- [Action item] Transcribe exactly the lines below that begin at the line with "Contact Us (256, 2552)" and stop after the line with "Profesionales (171, 239)", leaving out every picture.

- [Extracted information]
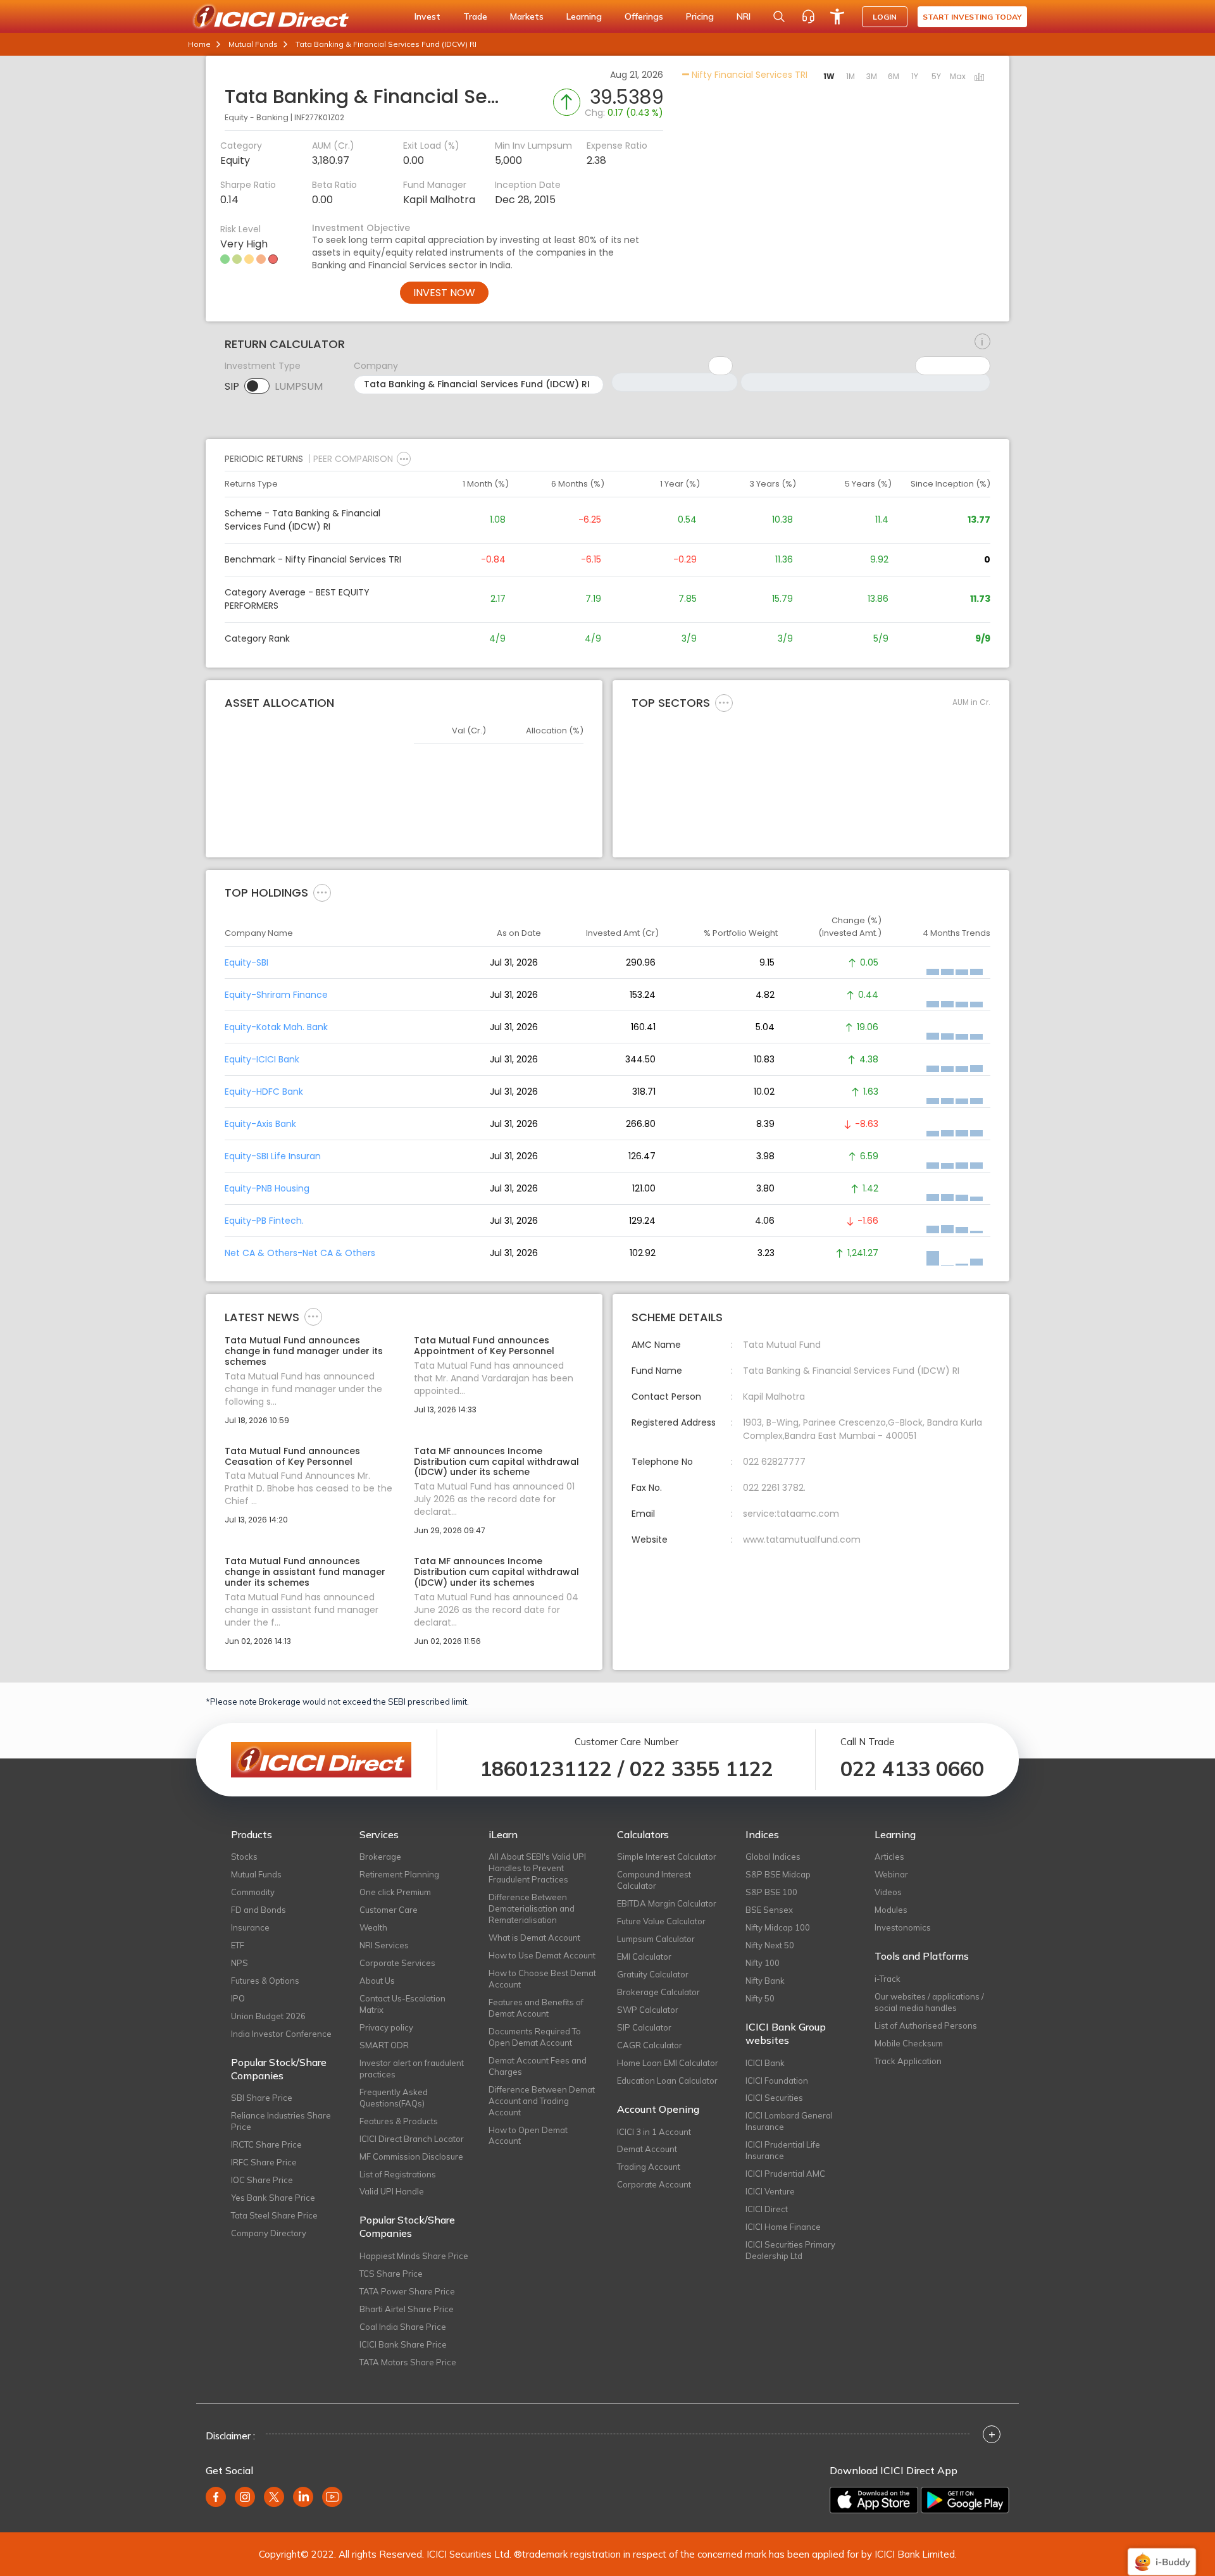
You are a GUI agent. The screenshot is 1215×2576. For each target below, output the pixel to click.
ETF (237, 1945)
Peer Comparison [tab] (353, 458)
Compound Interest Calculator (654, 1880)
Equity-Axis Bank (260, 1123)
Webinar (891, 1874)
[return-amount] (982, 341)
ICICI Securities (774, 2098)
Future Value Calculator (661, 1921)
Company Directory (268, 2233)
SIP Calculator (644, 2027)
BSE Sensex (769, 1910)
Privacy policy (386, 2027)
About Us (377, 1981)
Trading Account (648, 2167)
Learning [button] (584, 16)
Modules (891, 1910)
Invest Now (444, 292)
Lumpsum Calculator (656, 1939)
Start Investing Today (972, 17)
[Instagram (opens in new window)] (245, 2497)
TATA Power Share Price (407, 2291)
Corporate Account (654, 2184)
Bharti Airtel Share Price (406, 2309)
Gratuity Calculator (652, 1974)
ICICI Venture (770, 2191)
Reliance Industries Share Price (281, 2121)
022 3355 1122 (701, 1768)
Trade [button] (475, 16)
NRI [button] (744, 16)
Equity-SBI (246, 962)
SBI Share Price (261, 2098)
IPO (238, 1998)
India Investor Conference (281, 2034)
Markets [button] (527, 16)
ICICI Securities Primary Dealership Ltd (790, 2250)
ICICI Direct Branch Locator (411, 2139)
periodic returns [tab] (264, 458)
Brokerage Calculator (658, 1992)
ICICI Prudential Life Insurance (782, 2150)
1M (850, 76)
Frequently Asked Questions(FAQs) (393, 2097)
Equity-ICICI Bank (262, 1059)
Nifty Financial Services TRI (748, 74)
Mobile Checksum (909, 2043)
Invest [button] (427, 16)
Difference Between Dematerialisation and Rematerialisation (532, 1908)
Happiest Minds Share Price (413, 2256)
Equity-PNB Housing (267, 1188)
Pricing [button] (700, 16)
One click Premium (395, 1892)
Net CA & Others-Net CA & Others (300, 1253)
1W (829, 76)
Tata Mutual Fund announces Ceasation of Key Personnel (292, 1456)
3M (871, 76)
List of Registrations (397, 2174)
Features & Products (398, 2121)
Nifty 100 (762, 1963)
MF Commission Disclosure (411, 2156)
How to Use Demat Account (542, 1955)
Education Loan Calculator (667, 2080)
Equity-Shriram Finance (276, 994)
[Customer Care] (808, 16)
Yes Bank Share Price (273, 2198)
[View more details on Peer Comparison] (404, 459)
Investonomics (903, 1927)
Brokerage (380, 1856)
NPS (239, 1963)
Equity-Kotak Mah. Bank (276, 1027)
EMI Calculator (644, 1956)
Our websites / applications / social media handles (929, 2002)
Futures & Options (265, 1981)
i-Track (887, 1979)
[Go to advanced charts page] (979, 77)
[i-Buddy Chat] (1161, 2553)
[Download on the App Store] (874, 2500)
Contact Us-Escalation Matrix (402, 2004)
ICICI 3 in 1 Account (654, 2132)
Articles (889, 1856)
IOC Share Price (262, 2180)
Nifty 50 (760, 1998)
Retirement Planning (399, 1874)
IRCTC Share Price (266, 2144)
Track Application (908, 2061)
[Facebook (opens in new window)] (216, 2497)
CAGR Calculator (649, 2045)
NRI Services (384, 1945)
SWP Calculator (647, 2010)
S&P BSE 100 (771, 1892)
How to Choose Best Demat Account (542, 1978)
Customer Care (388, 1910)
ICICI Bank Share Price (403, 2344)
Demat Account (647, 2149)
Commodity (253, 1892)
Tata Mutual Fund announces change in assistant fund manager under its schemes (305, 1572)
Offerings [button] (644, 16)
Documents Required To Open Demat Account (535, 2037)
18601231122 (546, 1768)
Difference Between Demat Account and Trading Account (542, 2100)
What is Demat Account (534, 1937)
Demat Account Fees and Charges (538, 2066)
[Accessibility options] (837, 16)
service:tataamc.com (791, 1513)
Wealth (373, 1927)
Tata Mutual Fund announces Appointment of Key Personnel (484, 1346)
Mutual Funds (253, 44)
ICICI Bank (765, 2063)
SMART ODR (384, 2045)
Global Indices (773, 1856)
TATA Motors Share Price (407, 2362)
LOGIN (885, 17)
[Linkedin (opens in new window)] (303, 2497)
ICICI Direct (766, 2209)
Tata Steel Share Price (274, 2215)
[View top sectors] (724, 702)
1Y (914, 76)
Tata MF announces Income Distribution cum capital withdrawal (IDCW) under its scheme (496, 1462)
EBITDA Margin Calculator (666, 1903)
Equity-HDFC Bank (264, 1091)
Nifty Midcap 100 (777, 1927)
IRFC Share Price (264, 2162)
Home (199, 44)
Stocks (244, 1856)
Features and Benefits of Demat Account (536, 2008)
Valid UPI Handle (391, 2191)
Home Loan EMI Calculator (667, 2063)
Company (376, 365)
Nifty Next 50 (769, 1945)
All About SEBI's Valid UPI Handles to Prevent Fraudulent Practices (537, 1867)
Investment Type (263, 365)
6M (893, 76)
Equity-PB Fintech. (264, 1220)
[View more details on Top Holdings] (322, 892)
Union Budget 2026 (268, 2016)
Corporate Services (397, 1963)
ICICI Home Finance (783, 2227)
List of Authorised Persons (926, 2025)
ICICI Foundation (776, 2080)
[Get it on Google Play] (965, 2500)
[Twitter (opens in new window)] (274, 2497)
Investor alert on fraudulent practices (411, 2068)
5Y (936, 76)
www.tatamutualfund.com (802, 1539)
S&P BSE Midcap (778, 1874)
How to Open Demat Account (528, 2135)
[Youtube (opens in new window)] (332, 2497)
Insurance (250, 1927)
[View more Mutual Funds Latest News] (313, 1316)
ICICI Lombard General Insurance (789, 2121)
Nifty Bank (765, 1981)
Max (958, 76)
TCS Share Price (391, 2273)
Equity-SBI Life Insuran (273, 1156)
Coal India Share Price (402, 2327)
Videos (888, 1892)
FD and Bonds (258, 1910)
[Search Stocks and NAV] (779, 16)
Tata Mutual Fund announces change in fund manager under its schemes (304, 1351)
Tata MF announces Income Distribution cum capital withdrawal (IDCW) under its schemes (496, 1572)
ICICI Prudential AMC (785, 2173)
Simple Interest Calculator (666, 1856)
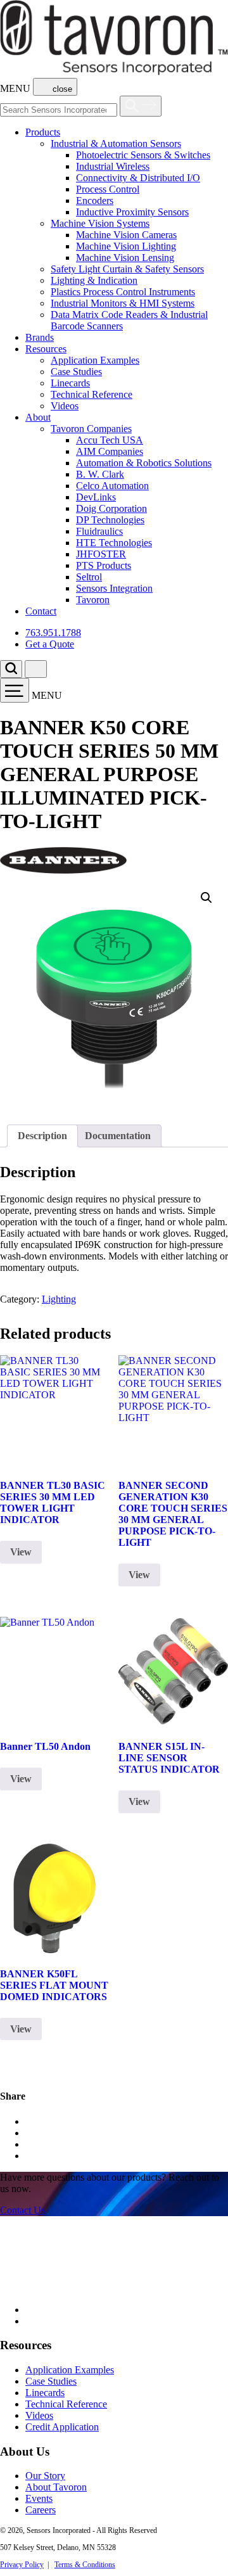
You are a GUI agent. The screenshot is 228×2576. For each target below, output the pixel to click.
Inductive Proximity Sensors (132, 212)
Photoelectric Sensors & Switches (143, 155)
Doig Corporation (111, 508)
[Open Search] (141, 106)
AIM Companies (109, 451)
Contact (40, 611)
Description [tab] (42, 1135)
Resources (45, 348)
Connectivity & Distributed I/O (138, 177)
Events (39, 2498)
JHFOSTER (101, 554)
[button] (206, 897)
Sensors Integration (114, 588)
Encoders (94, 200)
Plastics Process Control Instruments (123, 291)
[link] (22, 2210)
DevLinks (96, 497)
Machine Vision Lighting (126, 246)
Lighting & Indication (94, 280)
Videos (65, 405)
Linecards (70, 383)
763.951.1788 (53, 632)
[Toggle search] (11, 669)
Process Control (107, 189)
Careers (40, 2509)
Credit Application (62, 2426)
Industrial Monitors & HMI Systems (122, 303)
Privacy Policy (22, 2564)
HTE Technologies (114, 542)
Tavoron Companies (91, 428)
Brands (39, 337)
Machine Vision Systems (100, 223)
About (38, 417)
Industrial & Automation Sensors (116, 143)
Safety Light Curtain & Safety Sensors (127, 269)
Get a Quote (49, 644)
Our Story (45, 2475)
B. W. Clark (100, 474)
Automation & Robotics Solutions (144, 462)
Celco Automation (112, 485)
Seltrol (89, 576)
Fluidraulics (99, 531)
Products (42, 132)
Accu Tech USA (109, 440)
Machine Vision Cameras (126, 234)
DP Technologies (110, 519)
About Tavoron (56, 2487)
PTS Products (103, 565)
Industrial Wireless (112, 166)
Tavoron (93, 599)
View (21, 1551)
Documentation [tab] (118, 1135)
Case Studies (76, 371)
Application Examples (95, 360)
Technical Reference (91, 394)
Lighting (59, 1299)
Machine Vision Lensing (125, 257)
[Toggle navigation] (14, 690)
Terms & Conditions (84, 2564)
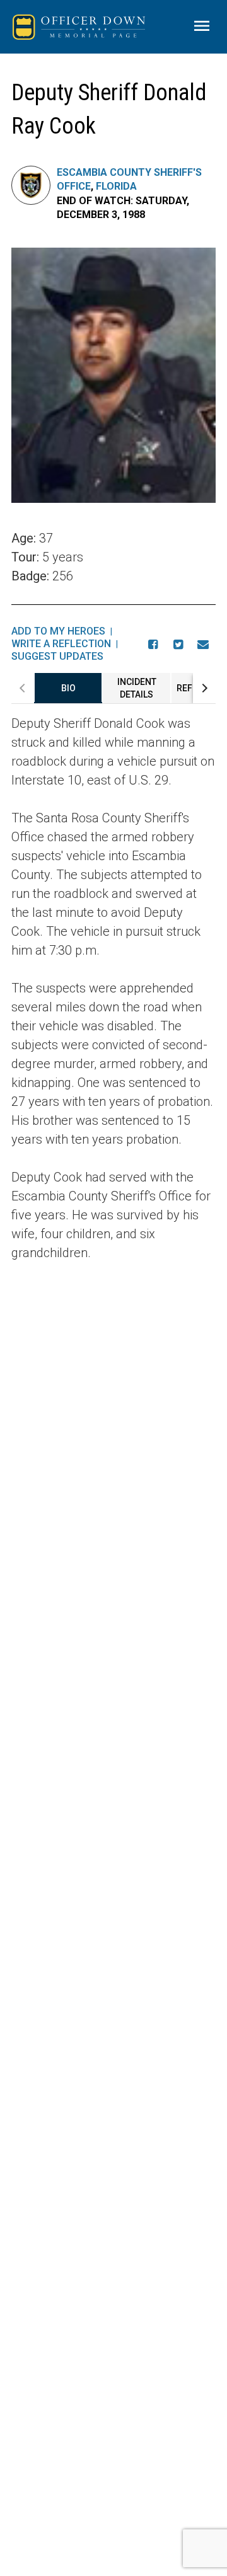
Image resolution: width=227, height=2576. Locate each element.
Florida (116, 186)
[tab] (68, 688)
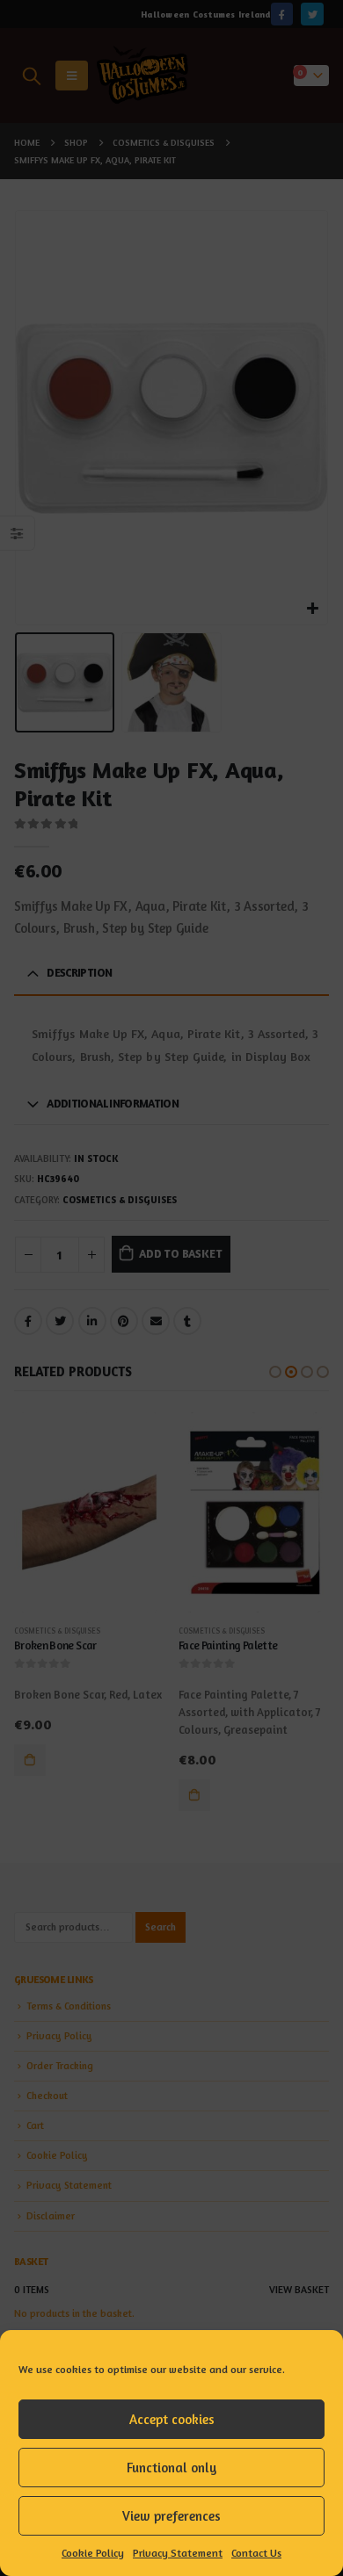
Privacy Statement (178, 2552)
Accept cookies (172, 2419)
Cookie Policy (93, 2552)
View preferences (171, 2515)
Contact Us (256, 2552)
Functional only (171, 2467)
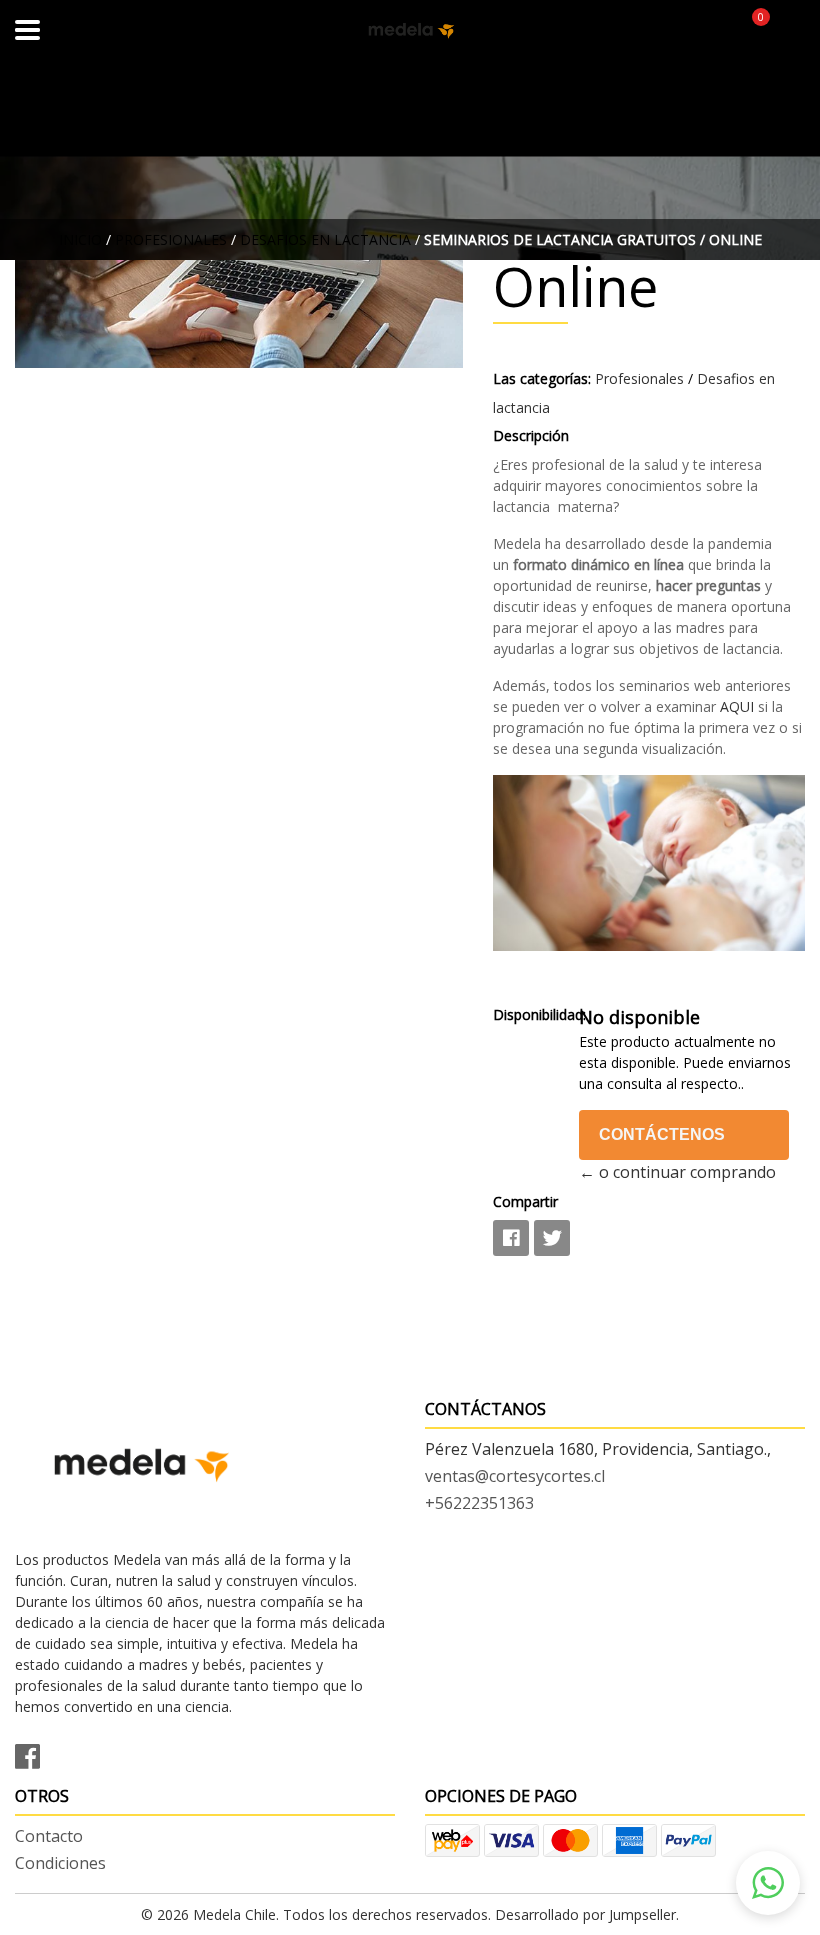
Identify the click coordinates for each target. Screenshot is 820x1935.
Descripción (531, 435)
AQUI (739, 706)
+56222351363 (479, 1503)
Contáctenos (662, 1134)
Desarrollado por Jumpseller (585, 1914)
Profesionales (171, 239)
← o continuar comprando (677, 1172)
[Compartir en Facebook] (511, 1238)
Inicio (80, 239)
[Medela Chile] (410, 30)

- [Written answer]
Contact Us (256, 2552)
Functional only (171, 2467)
Identify the click coordinates for each target. Screenshot is 820x1935.
Descripción (531, 435)
AQUI (739, 706)
+56222351363 (479, 1503)
Contáctenos (662, 1134)
Desarrollado por Jumpseller (585, 1914)
Profesionales (171, 239)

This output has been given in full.